That aspect of Noynoy Aquino the laid back only son – a quiet guy who likes cigarettes, guns, fast cars and (from what we’ve seen so far) quick romantic liaisons – bubbled up to the surface in those choke-provoking SONA lines he ad-libbed about Filipinos being worth dying, living and fighting for.
Now P-Noy is contemplating his mortality, to the visible distress of youngest sister Kris.
The near tears and breaking voice might have played well to drama-loving Pinoys, but the bosses expect their employee to work two more years, and the most pressing concerns were not sufficiently addressed in the SONA. These include the power crisis, rising food prices, and the paralysis at the Manila port that is dampening investments.
Even before assuming his post, Noynoy Aquino had tried to lower the unusually high public expectations that accompanied his dramatic ascent to power. Derided by critics as the beneficiary of “necropolitics,” the black swan memorably said in one TV interview that he didn’t think he was elected for his competence or management skills.
In his second to the last SONA, P-Noy reminded his bosses of the initial expectations when he was being persuaded to run for president: “They told me that they did not expect me to solve all the country’s problems in a span of six years. They simply asked me to begin the change.”
He’s done that now and “we have far surpassed the aspirations,” he said in his SONA, and “I am content.”
P-Noy may be content, but the people are not and expect more, more, more. In addition to realistic expectations that he must address ASAP, P-Noy must also contend with perceptions that a president has unlimited energy and the answer to everything in this country. Live with it, P-Noy.
After the 1987 coup attempt that killed his aide and left him with serious injuries, P-Noy says he’s now in his second life. Considering his father’s life and the series of coup attempts when his mother Corazon was president, it’s reasonable for P-Noy to wonder if his second life might one day end with a bomb blast.
Anything is possible in this country, of course, but at this point such plots seem as farfetched as the success of any attempt to oust him through impeachment.

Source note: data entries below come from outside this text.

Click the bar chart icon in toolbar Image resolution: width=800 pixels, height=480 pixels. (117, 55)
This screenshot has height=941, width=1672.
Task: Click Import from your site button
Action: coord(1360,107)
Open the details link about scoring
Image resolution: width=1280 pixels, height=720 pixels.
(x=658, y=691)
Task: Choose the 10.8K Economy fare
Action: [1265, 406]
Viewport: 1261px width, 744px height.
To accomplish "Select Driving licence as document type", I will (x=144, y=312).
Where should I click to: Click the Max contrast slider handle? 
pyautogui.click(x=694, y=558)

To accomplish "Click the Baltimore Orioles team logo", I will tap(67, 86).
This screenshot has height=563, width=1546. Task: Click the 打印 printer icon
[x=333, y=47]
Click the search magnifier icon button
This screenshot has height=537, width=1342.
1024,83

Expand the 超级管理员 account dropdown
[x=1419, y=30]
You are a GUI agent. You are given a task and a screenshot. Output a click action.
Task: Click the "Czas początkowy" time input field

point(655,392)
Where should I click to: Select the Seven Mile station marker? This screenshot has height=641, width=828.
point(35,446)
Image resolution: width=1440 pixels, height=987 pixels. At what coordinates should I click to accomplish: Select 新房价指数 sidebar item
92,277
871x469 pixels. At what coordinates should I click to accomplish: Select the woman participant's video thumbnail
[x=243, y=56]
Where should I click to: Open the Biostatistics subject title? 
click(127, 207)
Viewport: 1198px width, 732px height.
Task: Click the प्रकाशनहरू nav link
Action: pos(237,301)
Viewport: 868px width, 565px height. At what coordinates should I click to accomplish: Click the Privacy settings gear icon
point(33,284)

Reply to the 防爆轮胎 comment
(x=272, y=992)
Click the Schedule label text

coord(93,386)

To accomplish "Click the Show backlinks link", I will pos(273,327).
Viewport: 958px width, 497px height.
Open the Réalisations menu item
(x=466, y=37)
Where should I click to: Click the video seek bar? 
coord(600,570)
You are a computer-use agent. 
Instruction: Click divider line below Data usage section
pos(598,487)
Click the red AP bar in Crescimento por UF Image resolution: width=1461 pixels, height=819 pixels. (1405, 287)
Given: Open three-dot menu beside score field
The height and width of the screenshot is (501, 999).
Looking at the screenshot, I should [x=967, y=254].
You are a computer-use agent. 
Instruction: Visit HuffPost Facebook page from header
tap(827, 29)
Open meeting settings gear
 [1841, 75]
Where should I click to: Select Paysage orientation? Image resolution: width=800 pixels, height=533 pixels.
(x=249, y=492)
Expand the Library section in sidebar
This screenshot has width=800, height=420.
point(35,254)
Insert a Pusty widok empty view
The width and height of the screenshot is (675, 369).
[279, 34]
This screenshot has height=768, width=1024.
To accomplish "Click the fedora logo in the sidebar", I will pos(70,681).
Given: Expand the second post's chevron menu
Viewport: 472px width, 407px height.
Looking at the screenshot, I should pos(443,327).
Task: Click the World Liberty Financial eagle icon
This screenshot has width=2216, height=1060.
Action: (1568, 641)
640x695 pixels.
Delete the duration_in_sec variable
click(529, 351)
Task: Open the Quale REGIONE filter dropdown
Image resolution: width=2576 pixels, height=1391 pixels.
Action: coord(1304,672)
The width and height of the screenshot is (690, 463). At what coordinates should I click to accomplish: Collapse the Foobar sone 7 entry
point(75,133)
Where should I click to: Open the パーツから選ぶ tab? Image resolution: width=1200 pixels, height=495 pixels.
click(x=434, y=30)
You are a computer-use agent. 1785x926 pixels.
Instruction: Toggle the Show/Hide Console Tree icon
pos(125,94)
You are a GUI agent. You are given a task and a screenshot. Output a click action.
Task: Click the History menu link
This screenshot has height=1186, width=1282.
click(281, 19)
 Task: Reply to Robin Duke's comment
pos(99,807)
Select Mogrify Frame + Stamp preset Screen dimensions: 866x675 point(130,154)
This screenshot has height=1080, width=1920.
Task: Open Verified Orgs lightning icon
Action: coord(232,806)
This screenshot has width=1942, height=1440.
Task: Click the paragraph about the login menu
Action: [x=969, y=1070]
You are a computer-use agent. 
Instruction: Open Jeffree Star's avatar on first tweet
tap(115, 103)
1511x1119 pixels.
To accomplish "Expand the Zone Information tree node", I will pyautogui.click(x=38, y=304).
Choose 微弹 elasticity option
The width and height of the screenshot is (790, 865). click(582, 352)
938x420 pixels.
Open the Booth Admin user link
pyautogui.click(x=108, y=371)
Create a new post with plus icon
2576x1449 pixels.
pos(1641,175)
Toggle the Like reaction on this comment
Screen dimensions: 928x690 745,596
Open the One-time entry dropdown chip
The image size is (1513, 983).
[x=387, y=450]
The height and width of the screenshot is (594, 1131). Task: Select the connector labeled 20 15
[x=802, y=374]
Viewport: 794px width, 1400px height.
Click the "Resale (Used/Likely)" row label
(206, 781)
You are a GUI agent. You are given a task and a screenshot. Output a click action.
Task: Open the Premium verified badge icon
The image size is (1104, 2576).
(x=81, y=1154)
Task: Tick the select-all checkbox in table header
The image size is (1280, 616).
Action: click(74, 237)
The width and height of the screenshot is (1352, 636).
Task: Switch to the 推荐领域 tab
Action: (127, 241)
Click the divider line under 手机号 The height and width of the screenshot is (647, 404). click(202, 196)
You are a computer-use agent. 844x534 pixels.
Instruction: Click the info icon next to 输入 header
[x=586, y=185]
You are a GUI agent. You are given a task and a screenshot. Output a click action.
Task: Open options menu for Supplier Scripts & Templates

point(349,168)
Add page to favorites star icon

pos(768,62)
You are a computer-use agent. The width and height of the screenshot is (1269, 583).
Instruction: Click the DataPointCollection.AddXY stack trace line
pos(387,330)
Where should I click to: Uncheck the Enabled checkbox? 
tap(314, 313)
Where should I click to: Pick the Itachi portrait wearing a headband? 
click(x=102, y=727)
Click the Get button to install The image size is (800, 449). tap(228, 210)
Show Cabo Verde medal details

The campaign for the 2016 presidential race is just over a year away. P-Noy’s political opponents are ready to sit it out until the general elections. Assassinating or even impeaching a president so late in his single, six-year term is not worth the enormous trouble.
P-Noy can take comfort in this thought and focus on the work ahead. Two years is a long time; there’s a wide room for more changes before he bows out.